「いつも行きつけの店、同じ著者の本、同じ政党に投票…保守的になったら前頭葉が衰えてる証拠」【精神科医・和田秀樹×オリックス宮内対談④】
『80歳の壁』著者・和田秀樹が“長生きの真意”に迫る連載。宮内義彦対談の4回目。 【写真】和田秀樹×宮内義彦、対談の様子
仕事から離れる時間が大事
和田 精神科医としては「仕事を忘れられる場」があるのは、とても大事だと思います。実際は、仕事を切り離せない人が多いんです。例えば、旅行が趣味の人は、旅先で仕事のメールを見たりする。宮内さんのように「野球を見てる3時間は没頭する」というのは理想的です。 宮内 私は完全に仕事を忘れちゃってますね(笑)。 和田 それがいいんです。 宮内 じつは、おもしろいなと思うことがありましてね。先生に教えてもらおうと。 和田 はい、なんでしょう? 宮内 遊んでると、フッとね、仕事に関係するアイデアが出てくるんですよ。土日に休んで、日曜の晩ぐらいに、なんかいい考えが浮かんでくる。「俺、考えてないのになんで出てきたんや」と。なんですかね、これ?(笑)。 和田 人間の脳って、じつは膨大な量の書き込みが起こってるんですね。普段はその情報は引き出されず、脳の奥に蓄積されていきます。ところが一旦無心になると、ポッと浮かんできたりする。そういうことなんだと思います。 宮内 なるほど。 和田 野球見ながらでも、脳は何かを考えている。それが奥底でパッと繋がり、アイデアが出てくる。おそらく仕事モードから離れ、リラックスした状態だから繋がるのだと思います。 宮内 そういうことなんですね。不思議と、遊んでる間にいいアイデアが出てくることが何度もあって。 和田 よく「仕事人間はつまらない」と言われますが、今の話と関係しているのかもしれません。常に仕事モードだと、奥にある情報がうまく繋がらない。だから仕事の話ばかりする。脳を解放してあげる時間が大事だと思います。
もっと感動したほうがいい
宮内 近頃は、最近のことをすぐ忘れてしまいます。ところが10年前のことはよく覚えてる(笑)。なんでかなと考えて、思い当たることがありました。 和田 ほう。 宮内 最近のことは忘れたんじゃなく、覚えてないんじゃないか、と。脳への入り方が薄い気がするんです。 和田 鋭い洞察ですね。じつは、人間の脳は、ある種の感動や驚きなど“感情のフック”があると記憶に残りやすいんです。
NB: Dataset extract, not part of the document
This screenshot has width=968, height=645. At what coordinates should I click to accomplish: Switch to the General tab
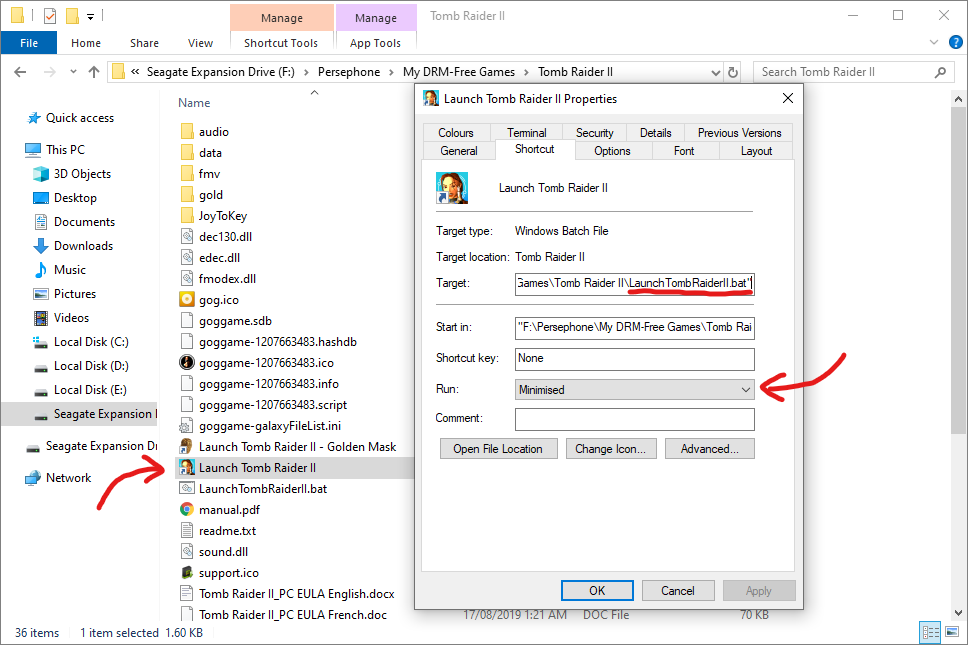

でも、年を取ると感動が減ってくる。それで記憶に残りにくいのではないかと思うんです。 宮内 なるほど。もっと感動しないといけませんね。 和田 僕がよく言うのは「年を取ったら強い刺激が必要だ」ということです。若い頃は経験が少ないので、小さなことにも感動できます。大して美味しくないものでも美味しく感じるし、箸が転んでも笑えます。若い頃は東京タワーを見て感動できたのに、年を取ると物足りなくなる。ピラミッドを見てやっと感動できたりする。つまり強い刺激が必要なのです。 宮内 なるほど。 和田 宮内さんは日常的にトップレベルの物事に触れているので、僕らとは感動の次元が違うと思うのですけど。 宮内 何に触れるかも大事ですが、どう思うかも大事ですよね。いろんなことに興味を持っていれば、年を取っても感動できると思うんです。 和田 素晴らしいですね。脳科学的には、興味・関心・意欲などの感情部分は「前頭葉」という部分が司っています。ところが前頭葉は、脳の中で最初に縮み始める場所なんです。普通の人は気づかないうちに、興味や好奇心が薄れてきてしまうんです。早い人だと、40~50代から始まります。 宮内 そんなに早く? 和田 はい。だから、宮内さんはやはり驚異的です。